Por: Estarlyn Carela
SANTA BÁRBARA DE SAMANÁ.
La Autoridad Portuaria Dominicana (APORDOM) aún no ha ofrecido una respuesta pública ante las múltiples denuncias y reclamos relacionados con las condiciones de deterioro y colapso que presenta el muelle público de esta ciudad, una infraestructura de vital importancia para la actividad turística y marítima de la provincia.
Durante meses, ciudadanos, visitantes y turistas extranjeros han expresado su preocupación por el estado de la estructura, utilizada diariamente para el embarque y desembarque de pasajeros que se trasladan hacia Cayo Levantado, uno de los principales atractivos turísticos de Samaná.
El estado actual del muelle no solo constituye una preocupación desde el punto de vista de la imagen turística, sino que plantea serios cuestionamientos en materia de seguridad, debido al constante flujo de personas que utilizan sus instalaciones.
Pese a los reclamos realizados, hasta el momento no se ha dado a conocer públicamente una intervención integral ni un informe técnico sobre las condiciones de la infraestructura que permita establecer su nivel de deterioro y las medidas necesarias para garantizar la seguridad de los usuarios.
La preocupación se hizo aún más evidente recientemente, cuando una situación registrada en el lugar requirió la presencia de miembros de la Policía Nacional y la Armada Dominicana, organismos vinculados a las labores de seguridad y vigilancia en la zona.

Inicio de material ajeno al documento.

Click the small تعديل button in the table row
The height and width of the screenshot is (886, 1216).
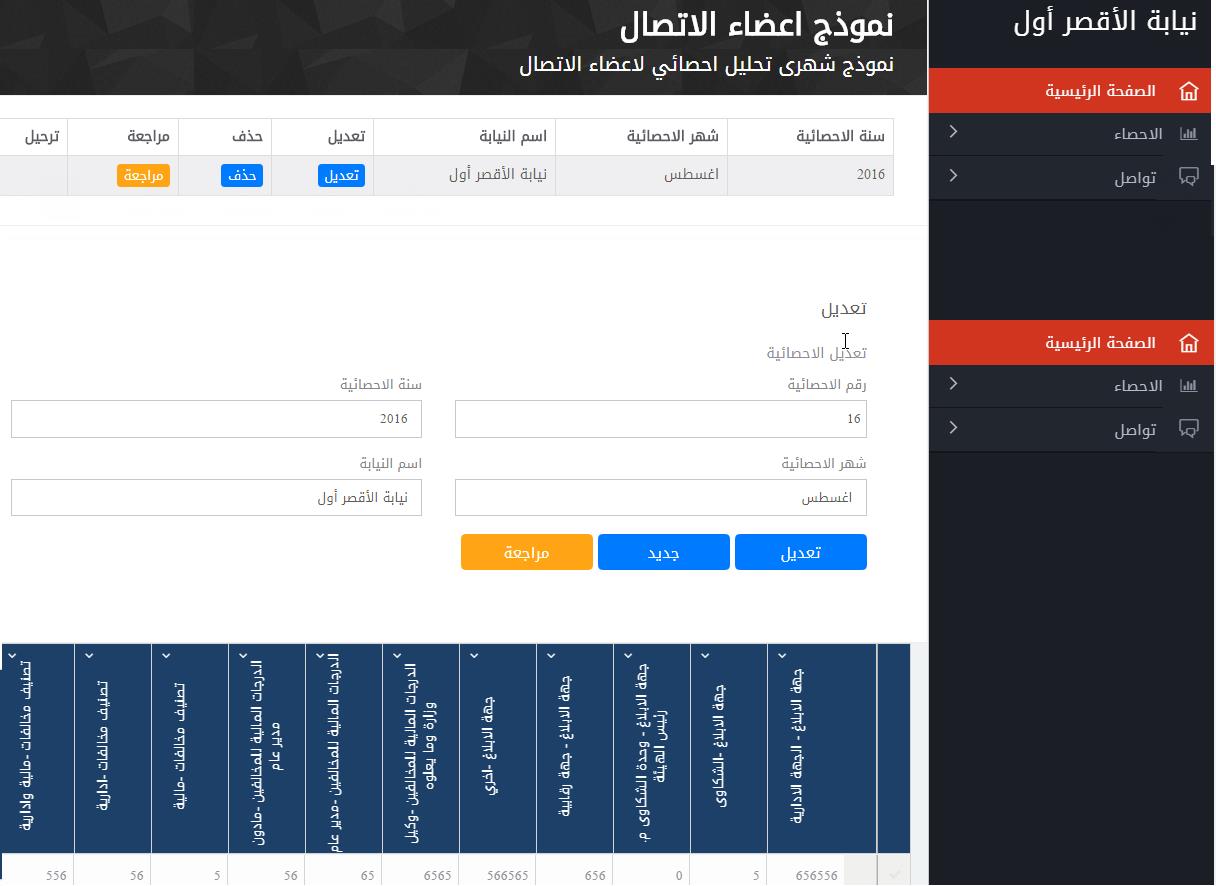tap(342, 176)
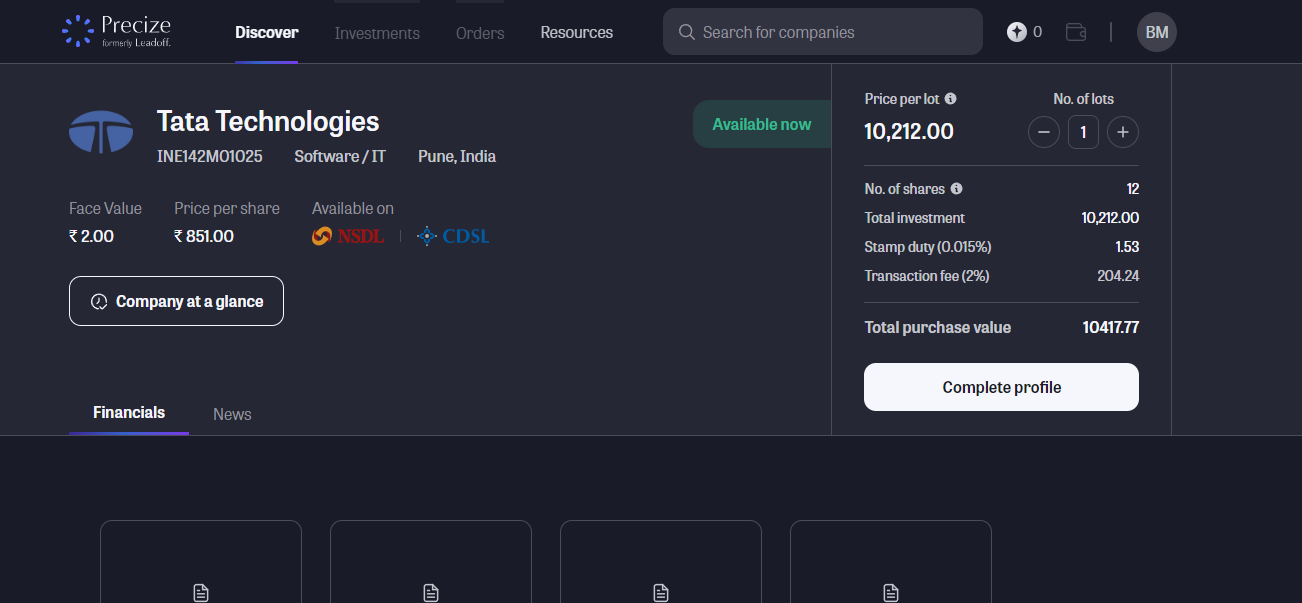Increase number of lots with plus button
This screenshot has height=603, width=1302.
click(x=1123, y=132)
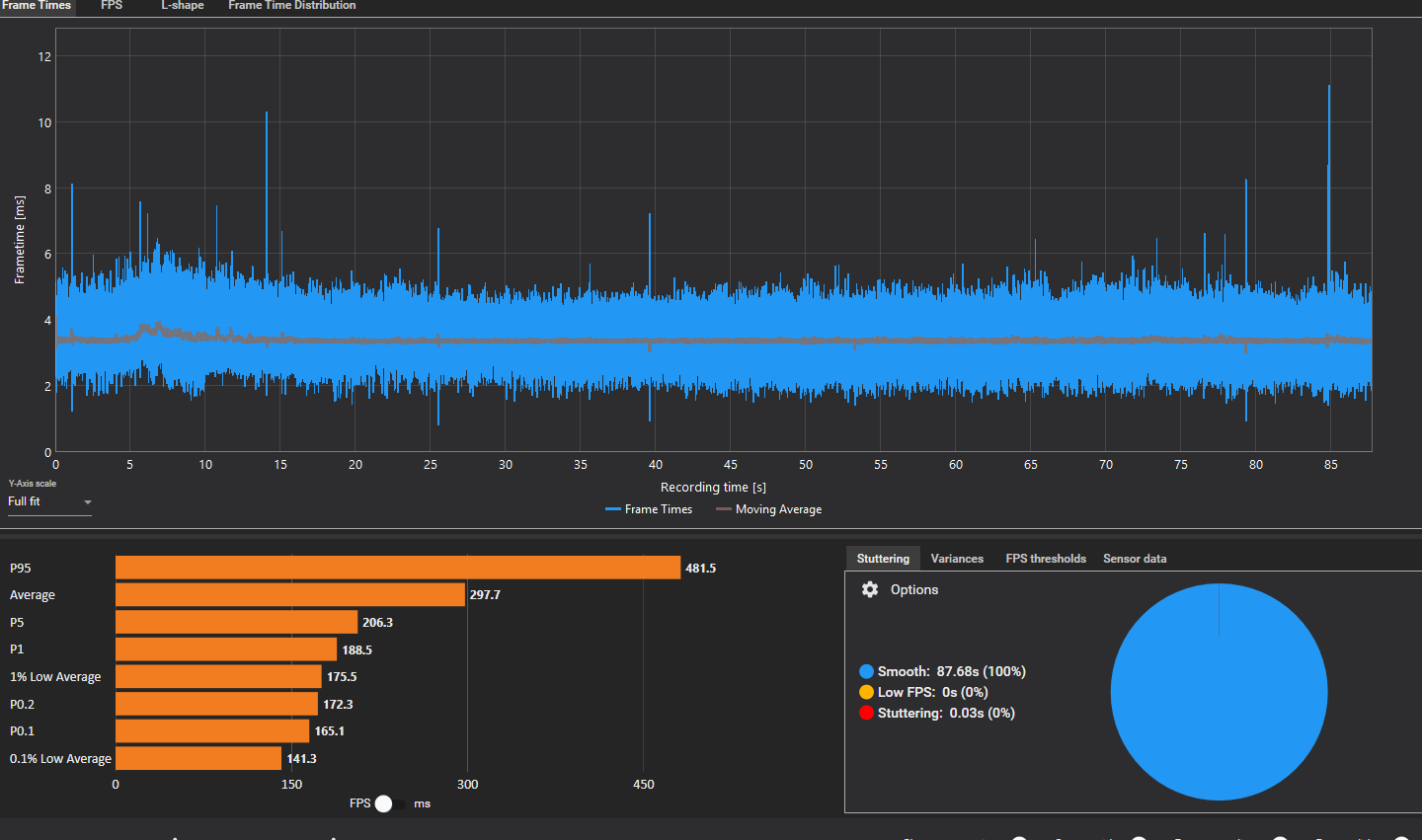The width and height of the screenshot is (1422, 840).
Task: Show the Sensor data tab
Action: click(1135, 559)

Por su parte, el gobernador provincial de Samaná, Jorge Ramón King, ha informado que la Gobernación Provincial realiza gestiones encaminadas a procurar una solución a la problemática.
Sin embargo, ante la continuidad del deterioro, usuarios y sectores de la comunidad consideran necesario que las gestiones anunciadas se traduzcan en acciones verificables, una evaluación técnica y un cronograma de intervención.

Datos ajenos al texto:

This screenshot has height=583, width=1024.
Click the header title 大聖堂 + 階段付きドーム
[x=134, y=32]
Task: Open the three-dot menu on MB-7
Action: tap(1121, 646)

El reclamo apunta directamente a la institución competente: la comunidad espera una respuesta de APORDOM que permita conocer qué medidas serán adoptadas para recuperar esta infraestructura y garantizar condiciones adecuadas para ciudadanos y visitantes.
Tratándose de un punto estratégico para el turismo de Samaná, la situación requiere atención oportuna. La prevención debe prevalecer antes de que el deterioro de la estructura pueda derivar en un accidente con consecuencias para quienes utilizan diariamente el muelle.
Las denuncias están sobre la mesa. Ahora corresponde a las autoridades responder, evaluar y actuar.